The study contains four sub-topics: First, the GHG emissions from the WWTP of interest were continuously investigated by analyzing the air-phase GHG concentrations every six hours in a one-week monitoring period in winter and summer. The treatment units analyzed includes the mixing tank, primary clarifier, aeration tank, sludge digestion tank, and final settling tank. In the results, the main emission unit of three GHGs in both winter and summer was the aeration tank, except in winter, the emission of CH4 in the final settling tank was relatively higher. The average ir-phase concentrations of CO2, CH4 and N2O in winter and summer were 3284 mg/m3 and 4363 mg/m3, 98.13 mg/m3 and 137.52 mg/m3 and 9.98 mg/m3 and 50.84 mg/m3, respectively. In winter, the emission factors of CO2, CH4 and N2O were 0.0225 kg CO2/kg COD~0.0719 kg CO2/kg COD, 0.000855 kg CO2/kg COD~0.00297 kg CO2/kg COD and 0.000222 kg N2O/kg N ~0.000872 kg N2O/kg N. In summer, the emission factors of CO2, CH4 and N2O were 0.0184 CO2/kg COD~0.0748 CO2/kg COD, 0.00113 kg CO2/kg COD~0.00355 kg CO2/kg COD and 0.000152 kg N2O/kg N ~0.000301 kg N2O/kg N, respectively. The numbers of the emission factors estimated in this study was close to the numbers estimated by a study in Japan. The mass emitted per day of CO2, CH4 and N2O were 83 kg/day,2.2 kg/day and 0.99 kg/day, respectively. In summer, the mass emitted per day of CO2, CH4 and N2O were 55 kg/day, 2.7 kg/day and N2O 0.25 kg/day, respectively. From the viewpoint of the total mass emitted per day, the mixing tank was more dominant as compared to the other units. The possible explanation was that the mixing tank was the first unit in the WWTP, which faces the source water with significantly higher concentrations enhancing the GHG emissions as compared to those in the subsequent treatment processes.

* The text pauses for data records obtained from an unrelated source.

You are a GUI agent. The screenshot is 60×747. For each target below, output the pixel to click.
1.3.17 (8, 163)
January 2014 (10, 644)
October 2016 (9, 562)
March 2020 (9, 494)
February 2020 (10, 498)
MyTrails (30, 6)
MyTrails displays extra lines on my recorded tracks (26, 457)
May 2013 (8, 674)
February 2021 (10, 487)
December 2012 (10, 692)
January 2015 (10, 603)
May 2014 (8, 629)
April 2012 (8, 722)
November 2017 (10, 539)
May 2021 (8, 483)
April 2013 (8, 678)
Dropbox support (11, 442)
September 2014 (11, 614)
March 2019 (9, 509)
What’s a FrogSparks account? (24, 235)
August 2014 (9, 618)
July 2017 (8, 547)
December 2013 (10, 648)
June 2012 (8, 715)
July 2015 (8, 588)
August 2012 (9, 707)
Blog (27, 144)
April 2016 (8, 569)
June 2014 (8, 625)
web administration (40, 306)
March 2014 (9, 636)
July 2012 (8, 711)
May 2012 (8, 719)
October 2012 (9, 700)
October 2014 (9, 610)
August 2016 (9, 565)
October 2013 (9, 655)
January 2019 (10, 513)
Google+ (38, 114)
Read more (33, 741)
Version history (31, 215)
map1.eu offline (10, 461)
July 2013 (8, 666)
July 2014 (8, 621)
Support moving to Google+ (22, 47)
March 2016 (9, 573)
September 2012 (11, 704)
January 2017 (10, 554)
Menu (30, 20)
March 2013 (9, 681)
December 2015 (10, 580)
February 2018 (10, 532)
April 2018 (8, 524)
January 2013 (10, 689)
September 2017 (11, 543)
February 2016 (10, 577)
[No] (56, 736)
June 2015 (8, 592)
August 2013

Next, the carbon and nitrogen mass balance were studied to understand the contributions of GHG emissions on the carbon and nitrogen loss from each treatment unit. The regression analyses were also conducted to investigate the possibility of predicting the GHG emissions by knowing the water quality information. The results showed that the contributions of GHG emissions on the the total carbon or nitrogen losses from different treatment processes were mostly below 10%. In the results of regression analyses, two degree polynomial equations that contain multiple variables were capable of predicting the GHG concentrations in the air phase, with the water quality parameters including temperature, dissolved oxygen and nitrite being considered. The R2 values of the CO2, CH4 and N2O concentration prediction results were 0.99, 0.84 and 0.59, respectively.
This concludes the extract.